Last week I ran the Rock and Roll Philadelphia Half Marathon.

This is the only race I have done every year since I started running, and this year it took the role of my tune up race for my Philadelphia Marathon training.

The night before the race my wife and I were flipping through the channels looking for something to watch, and we stopped on Cool Hand Luke. It was a few minutes into the movie already, but I had seen it a few times and never mind watching it.

The thing that gets me the most about the movie is the way Luke takes a beating. Through the whole movie he is getting beat down both physically and mentally, and no matter how many times he takes a hit he doesn’t break. He always pushes through and keeps a smile on his face. So much so that when he finally does appear to break the other prisoners are disappointed in him.

So, here I am the next morning at the start line. My plan was to go out calm and controlled and ease into a good pace. A personal best time floated in the back of my head, but my main goal was just to run 1:55 and see how I felt at the finish line.

I settled into the corral.

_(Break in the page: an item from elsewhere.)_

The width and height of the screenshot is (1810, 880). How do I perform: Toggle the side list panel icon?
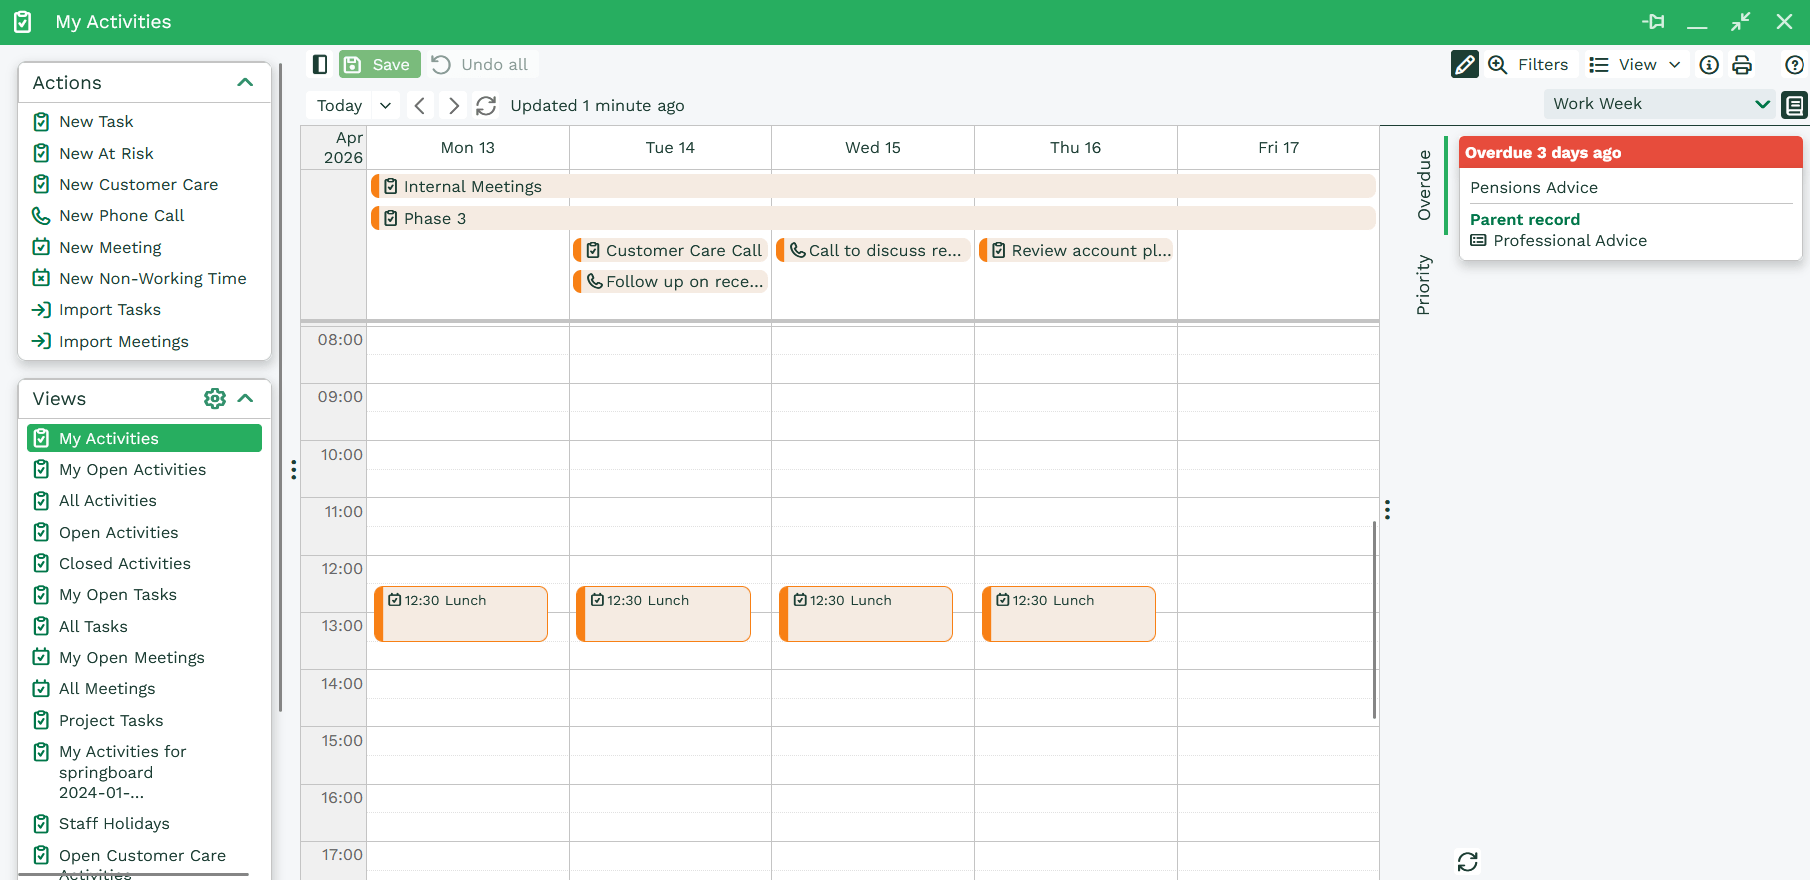(x=1794, y=105)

I always like to start at the middle or even the back of the corral and let the initial congestion control my pace for the first few miles so I don’t go out too fast. But when the corral ahead of us starts and the volunteers line up our corral, I am somehow right in the front row.

They countdown, and I’m off.

I went through the 5K mark slower than I needed for a 1:55, but at a pretty good pace. Especially considering the heat.

By the 10K mark I had slowed down just a couple seconds per mile, but I knew at this point 1:55 was out of the question. I did think, however, that I could still break 2 hours.

Should be no big deal, right?

At 10 miles there was no way I would break 2 hours.

The heat and the humidity were punching me in the face. They were shoving eggs in my mouth. I was being stuffed into a box to suffocate and be tortured. I wanted to chalk this race up as a loss and slow down. Walk it in and go home.

But then I thought,

What would Paul Newman do?

I thought about his boxing match with Dragline. Dragline was bigger than him and stronger than him. He was the alpha in this prison. He outmatched Luke in a big way, and blow after blow he slowly beat Luke down.

But Luke wouldn’t stay down.

Even when he knew he could no longer fight, even when every one else was yelling at him to stay down and let the fight be over, he still got up. And he got up swinging.

He kept swinging until Dragline refused to continue the fight and walked away.

So why should I stay down?

I shouldn’t.

Instead of punching I kept stepping. Left and right. I knew the pace was slower than it should have been, but my focus now was the finish line. Forget the clock and just run. Practice not quitting. Embrace the discomfort and practice running through it. Use this opportunity to visualize.

I finished the race in 2:04:40

I was disappointed in my performance, but aware that the time was respectable and the heat was unexpected. It did make me reevaluate some of my goals for the marathon, but it did not knock me out. And it sure as hell did not convince me to stay down.